On dit que le temps guérit les blessures les plus profondes. Pour la mère de Rajen Sabapathee, le chemin vers la paix intérieure semble interminable. «L’angoisse, cette souffrance omniprésente, naît de la certitude inéluctable que notre fin à tous est proche», disait Toni Bentley, une danseuse et écrivaine australo-américaine dans un livre intitulé Ma reddition. À 86 ans, Soondron Sabapathee sait que la fin est proche mais elle espère voir son vœu se réaliser auparavant. «Mo espere bondie gard mwa vivan ankor impe pou mo resi kone kifer mo garson inn mor.»

 


 

Cinq personnes décèdent sous les balles de la police en 20 ans

 

Ce n’est pas courant qu’un policier tire sur une personne.
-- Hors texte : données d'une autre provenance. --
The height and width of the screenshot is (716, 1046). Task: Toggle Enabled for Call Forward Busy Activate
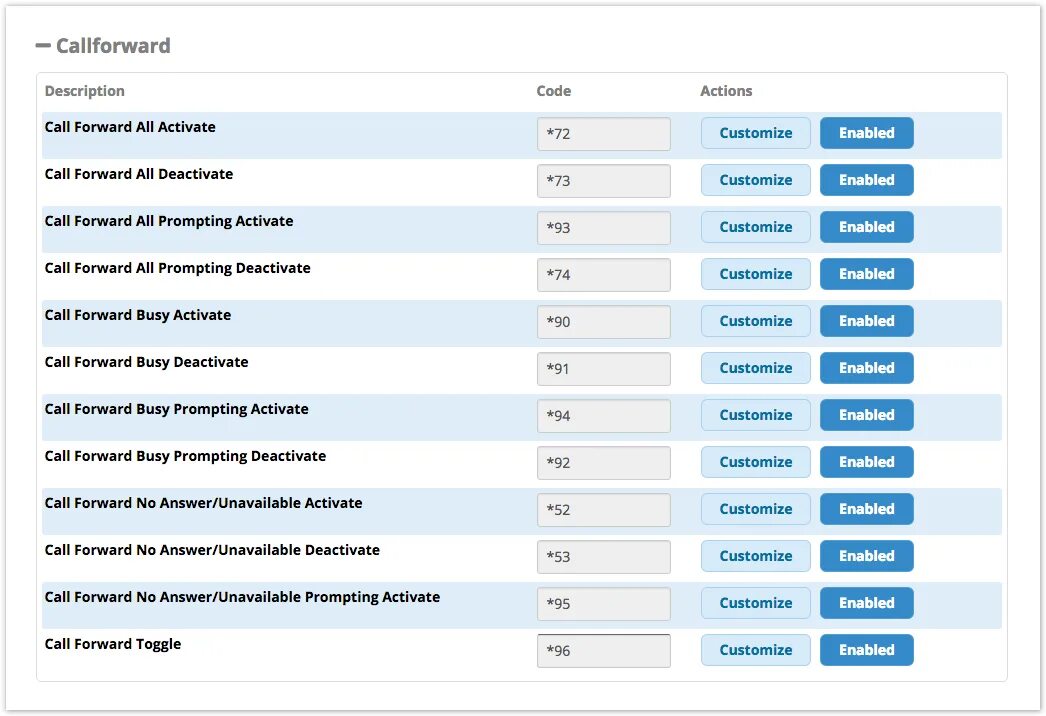coord(866,321)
D’ailleurs, les membres des forces de l’ordre n’ont le droit de tirer sur quelqu’un qu’en dernier recours. La dernière personne en date à périr sous les balles de la police est Bhavish Rosun, abattu le 2 janvier, à Henrietta, alors qu’il s’acharnait sur son fils d’un an avec un sabre. C’était la cinquième personne abattue en 20 ans.

 

Pendant les émeutes de février 1999, trois personnes avaient également été tuées par balles par des policiers : le chanteur Berger Agathe, alors qu’il tentait de calmer les émeutiers, et deux jeunes, Michel Laurent et Leemul Ghoosia.

 

Onze mois plus tard, c’est l’ancien Mr Mauritius, Rajen Sabapathee, en cavale, qui a été tué par balle lors d’une opération de capture à Chamarel. Il avait, au préalable, fait feu à deux reprises sur les policiers. Il s’était évadé de la prison de La Bastille, à Phoenix, en juillet 1999, en compagnie d’autres détenus : Alex Antoine Lionel, plus connu comme le Dr Miko, Mohamad Talat, Clifford Kersley Rioux et Jagessur Dan Ramessur. Ce dernier avait également reçu une balle dans le dos. Il avait succombé à une infection quelques mois après.